Now, to actually enforce this policy, we need a constraints file:
apiVersion: constraints.gatekeeper.sh/v1beta1
kind: DefineResources
metadata:
name: define-resources
spec:
match:
kinds:
- apiGroups: ["apps"]
kinds: ["Deployment"]
We just defined the scope for our rules. In this case, every deployment. The documentation also provided another example that uses parameters.
Finally, we can see how it works in action:
In my repository, you can find more examples using these policies for enforcing also never allowing the use of the latest tag, as well as defining a security context that is not privileged.

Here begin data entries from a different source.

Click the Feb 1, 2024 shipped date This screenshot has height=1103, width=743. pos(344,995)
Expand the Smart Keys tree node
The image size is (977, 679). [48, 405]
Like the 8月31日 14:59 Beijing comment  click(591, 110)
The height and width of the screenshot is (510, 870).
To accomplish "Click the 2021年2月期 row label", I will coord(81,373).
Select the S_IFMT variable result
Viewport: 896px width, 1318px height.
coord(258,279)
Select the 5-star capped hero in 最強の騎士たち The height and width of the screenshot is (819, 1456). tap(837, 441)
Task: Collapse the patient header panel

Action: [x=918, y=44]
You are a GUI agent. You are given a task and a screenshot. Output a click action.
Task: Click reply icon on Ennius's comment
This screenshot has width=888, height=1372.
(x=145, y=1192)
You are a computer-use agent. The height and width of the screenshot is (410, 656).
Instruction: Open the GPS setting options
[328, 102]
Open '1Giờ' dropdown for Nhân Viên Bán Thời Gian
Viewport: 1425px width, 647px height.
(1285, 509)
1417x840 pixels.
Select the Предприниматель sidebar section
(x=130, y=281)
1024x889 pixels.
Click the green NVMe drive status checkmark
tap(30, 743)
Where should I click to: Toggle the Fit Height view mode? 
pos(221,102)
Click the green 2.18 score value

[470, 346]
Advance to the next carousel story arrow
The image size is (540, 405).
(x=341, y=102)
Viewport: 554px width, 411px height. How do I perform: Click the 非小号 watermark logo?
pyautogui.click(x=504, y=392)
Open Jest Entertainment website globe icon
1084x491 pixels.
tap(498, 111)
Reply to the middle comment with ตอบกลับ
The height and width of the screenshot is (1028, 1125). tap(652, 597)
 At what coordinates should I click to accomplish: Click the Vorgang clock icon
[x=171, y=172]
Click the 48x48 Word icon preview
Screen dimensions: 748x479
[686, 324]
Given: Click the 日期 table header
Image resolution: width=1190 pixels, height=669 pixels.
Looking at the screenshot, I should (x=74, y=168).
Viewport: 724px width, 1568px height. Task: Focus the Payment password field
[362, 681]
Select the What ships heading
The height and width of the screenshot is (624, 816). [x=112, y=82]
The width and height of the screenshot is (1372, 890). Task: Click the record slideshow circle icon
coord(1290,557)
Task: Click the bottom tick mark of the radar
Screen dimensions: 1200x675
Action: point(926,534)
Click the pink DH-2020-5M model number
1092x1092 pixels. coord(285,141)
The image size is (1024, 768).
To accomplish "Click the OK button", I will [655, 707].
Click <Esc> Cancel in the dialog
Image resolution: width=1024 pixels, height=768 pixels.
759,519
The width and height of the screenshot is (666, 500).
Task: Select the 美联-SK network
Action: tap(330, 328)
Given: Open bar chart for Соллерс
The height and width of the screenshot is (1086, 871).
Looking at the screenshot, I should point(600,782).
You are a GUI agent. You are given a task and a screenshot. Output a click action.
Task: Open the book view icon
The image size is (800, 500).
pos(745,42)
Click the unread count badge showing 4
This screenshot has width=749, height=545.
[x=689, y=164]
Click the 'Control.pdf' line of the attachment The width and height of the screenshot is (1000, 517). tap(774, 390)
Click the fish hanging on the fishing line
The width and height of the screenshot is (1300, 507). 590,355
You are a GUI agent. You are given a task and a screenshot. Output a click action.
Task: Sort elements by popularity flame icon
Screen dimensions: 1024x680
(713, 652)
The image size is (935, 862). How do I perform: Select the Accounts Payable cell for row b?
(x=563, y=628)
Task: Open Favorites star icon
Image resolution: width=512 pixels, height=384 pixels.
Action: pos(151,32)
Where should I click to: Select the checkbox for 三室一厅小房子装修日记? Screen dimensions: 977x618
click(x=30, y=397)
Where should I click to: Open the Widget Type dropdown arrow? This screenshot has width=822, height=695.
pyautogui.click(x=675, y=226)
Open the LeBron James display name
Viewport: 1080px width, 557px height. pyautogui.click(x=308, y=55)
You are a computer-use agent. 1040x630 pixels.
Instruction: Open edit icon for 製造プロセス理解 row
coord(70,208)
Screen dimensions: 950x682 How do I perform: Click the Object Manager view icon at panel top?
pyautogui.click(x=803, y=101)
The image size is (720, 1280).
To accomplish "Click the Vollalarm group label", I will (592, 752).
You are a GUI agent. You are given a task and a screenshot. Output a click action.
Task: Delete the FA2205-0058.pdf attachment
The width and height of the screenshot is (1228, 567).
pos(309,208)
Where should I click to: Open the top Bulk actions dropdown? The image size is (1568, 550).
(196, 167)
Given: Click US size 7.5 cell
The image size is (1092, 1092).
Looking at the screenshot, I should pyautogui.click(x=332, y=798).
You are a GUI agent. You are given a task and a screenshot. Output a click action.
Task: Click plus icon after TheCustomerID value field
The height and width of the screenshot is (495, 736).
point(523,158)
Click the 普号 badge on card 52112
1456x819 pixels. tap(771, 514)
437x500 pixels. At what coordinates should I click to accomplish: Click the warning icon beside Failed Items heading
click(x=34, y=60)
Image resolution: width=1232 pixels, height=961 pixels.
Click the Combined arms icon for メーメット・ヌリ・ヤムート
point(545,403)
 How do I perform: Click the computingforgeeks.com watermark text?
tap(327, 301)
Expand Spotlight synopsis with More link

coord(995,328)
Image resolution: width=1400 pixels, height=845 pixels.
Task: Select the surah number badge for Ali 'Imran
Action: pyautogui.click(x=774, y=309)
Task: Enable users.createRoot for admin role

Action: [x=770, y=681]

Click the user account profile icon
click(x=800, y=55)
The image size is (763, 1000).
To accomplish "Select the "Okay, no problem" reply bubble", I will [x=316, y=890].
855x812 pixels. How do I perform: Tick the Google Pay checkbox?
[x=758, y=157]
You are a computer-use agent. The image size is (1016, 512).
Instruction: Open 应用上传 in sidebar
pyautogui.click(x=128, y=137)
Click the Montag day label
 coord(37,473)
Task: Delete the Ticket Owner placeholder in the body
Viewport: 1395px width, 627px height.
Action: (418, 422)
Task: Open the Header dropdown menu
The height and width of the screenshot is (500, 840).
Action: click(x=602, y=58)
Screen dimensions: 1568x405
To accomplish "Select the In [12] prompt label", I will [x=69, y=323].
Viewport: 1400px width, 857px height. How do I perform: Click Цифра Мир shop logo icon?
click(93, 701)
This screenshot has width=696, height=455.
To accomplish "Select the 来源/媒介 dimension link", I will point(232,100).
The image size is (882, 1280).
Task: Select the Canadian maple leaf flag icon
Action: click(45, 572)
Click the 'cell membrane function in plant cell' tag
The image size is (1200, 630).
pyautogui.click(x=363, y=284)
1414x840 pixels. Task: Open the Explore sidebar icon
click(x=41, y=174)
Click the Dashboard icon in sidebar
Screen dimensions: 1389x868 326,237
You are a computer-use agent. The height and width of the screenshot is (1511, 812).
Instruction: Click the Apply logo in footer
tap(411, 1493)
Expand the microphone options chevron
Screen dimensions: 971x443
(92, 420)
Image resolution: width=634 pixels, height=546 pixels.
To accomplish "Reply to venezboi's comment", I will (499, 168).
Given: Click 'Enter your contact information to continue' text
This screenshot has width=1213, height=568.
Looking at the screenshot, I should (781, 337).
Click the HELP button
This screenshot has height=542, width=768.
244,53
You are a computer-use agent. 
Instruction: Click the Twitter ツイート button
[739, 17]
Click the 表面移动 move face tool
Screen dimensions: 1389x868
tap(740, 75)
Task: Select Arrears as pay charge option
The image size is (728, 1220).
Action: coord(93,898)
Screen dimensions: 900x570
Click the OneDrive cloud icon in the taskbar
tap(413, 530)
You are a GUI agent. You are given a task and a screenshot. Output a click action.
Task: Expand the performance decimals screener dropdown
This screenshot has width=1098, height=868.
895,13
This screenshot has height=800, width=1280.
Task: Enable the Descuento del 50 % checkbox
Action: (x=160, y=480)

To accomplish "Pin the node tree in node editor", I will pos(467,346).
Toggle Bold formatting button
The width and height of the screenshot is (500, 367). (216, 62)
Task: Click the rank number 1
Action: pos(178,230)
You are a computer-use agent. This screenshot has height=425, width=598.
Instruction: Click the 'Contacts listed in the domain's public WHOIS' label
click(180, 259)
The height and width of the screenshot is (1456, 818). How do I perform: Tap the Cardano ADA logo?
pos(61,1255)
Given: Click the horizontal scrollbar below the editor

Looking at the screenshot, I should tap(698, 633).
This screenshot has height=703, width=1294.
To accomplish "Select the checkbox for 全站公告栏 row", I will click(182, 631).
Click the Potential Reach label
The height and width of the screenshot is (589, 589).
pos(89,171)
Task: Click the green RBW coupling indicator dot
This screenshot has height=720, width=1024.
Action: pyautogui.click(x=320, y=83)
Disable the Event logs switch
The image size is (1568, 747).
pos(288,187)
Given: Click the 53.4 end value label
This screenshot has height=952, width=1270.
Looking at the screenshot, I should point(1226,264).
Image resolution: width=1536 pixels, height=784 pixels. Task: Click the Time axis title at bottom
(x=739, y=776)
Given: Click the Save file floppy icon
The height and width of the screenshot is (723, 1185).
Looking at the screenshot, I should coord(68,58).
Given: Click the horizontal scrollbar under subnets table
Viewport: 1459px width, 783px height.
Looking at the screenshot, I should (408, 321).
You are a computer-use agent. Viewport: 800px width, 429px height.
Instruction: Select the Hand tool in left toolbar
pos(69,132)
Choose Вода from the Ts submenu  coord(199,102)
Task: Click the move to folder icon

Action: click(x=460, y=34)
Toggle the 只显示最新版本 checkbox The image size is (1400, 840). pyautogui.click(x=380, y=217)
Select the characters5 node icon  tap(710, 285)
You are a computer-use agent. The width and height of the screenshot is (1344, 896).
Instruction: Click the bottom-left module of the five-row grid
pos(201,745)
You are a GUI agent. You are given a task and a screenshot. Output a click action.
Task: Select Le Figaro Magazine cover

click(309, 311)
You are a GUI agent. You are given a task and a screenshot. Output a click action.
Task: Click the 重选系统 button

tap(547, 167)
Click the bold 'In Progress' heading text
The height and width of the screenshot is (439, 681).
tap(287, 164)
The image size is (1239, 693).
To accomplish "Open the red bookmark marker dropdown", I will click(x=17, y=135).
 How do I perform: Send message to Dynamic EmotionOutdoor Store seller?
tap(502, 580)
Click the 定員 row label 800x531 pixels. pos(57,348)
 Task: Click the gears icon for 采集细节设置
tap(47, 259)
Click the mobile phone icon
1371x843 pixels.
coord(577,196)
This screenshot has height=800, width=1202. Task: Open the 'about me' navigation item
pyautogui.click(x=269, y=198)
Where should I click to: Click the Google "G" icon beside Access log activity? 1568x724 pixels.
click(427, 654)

See it here.
Another level of abstraction - Kubewarden
We could go one step further, in the same way that Gatekeeper is an abstraction above Admission Controllers. We could say Kubewarden is kind of an abstraction above Gatekeeper. A note here, that is a half lie, Kubewarden architecture doesn’t use Gatekeeper. But the idea for my comment is that, now, we don’t need to worry about writing these policies, as they implement an artifact store to share policies. A good reading to their documentation is very clear.
For example, in the documentation we have this policy to forbid privilege pods, we see that the actual policy is retrieved from a registry.
apiVersion: policies.kubewarden.io/v1
kind: ClusterAdmissionPolicy
metadata:
name: psp-capabilities
spec:
policyServer: reserved-instance-for-tenant-a
module: registry://ghcr.io/kubewarden/policies/psp-capabilities:v0.1.9
rules:
- apiGroups: [""]
apiVersions: ["v1"]
resources: ["pods"]
operations:
- CREATE
- UPDATE
mutating: true
settings:
allowed_capabilities:
- CHOWN
required_drop_capabilities:
- NET_ADMIN
The policies shared can be implemented in several languages, and yes, we can share the policies implemented using Gatekeeper (that is the true from my half lie). We just need to compile them using the opa client.
Conclussion
And that is all, I believe practitioners of Kubernetes should be aware of these tools, as Kubernetes is pretty insecure by default. As always, thanks for reading and happy coding.